[Start of Attachment]

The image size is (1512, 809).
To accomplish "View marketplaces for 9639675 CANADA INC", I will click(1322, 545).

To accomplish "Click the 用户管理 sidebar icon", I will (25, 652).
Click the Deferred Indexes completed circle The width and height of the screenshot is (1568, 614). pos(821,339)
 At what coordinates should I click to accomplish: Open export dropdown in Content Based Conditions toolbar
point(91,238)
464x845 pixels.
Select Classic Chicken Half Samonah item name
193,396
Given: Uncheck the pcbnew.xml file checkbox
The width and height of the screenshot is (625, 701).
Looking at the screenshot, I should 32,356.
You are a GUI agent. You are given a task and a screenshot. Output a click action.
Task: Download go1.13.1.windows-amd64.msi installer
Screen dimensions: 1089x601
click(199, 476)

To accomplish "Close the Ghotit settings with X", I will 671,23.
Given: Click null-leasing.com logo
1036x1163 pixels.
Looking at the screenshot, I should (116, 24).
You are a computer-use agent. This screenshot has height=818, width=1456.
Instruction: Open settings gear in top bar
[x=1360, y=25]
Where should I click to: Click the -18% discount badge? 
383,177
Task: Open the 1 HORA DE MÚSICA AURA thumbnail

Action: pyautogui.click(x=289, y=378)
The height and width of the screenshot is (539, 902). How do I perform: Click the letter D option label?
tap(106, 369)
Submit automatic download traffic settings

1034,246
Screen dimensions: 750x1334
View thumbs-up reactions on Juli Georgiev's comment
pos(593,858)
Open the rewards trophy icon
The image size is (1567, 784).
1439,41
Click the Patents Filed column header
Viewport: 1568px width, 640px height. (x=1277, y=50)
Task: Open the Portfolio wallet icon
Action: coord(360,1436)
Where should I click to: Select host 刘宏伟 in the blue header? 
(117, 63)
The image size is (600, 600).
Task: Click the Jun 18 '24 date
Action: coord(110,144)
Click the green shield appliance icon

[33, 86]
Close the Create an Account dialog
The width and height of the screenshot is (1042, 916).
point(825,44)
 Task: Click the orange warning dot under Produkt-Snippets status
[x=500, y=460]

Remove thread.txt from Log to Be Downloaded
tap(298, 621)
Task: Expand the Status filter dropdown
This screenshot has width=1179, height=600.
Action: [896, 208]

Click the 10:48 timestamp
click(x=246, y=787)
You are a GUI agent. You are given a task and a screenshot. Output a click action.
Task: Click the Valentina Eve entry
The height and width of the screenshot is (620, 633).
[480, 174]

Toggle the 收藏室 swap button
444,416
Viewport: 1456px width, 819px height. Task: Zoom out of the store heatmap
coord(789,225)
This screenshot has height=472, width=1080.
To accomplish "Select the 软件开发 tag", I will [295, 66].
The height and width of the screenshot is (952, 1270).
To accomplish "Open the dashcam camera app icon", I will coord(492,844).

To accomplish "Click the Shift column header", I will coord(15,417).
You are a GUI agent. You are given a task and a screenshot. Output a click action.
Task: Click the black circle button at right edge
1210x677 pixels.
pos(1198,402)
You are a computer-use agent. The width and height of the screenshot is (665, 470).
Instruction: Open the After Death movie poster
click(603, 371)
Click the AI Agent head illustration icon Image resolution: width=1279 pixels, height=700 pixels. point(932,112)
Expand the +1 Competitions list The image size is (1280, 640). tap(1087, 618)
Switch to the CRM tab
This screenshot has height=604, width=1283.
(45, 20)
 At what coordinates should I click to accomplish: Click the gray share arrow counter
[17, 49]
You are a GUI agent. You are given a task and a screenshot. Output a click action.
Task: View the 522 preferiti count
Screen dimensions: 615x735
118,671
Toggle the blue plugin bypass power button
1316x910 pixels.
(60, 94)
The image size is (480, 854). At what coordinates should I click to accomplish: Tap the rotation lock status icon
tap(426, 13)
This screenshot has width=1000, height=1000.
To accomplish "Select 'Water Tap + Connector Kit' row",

[End of Attachment]

▸ EXERCISE DESCRIPTION
Set down exactly the lines of the material above from the one with "Click the AI" through the end. Include both ends and nothing else.

▸ SOLUTION FOR THIS EXERCISE
Click the AI Agent head illustration icon Image resolution: width=1279 pixels, height=700 pixels. point(932,112)
Expand the +1 Competitions list The image size is (1280, 640). tap(1087, 618)
Switch to the CRM tab
This screenshot has height=604, width=1283.
(45, 20)
 At what coordinates should I click to accomplish: Click the gray share arrow counter
[17, 49]
You are a GUI agent. You are given a task and a screenshot. Output a click action.
Task: View the 522 preferiti count
Screen dimensions: 615x735
118,671
Toggle the blue plugin bypass power button
1316x910 pixels.
(60, 94)
The image size is (480, 854). At what coordinates should I click to accomplish: Tap the rotation lock status icon
tap(426, 13)
This screenshot has width=1000, height=1000.
To accomplish "Select 'Water Tap + Connector Kit' row",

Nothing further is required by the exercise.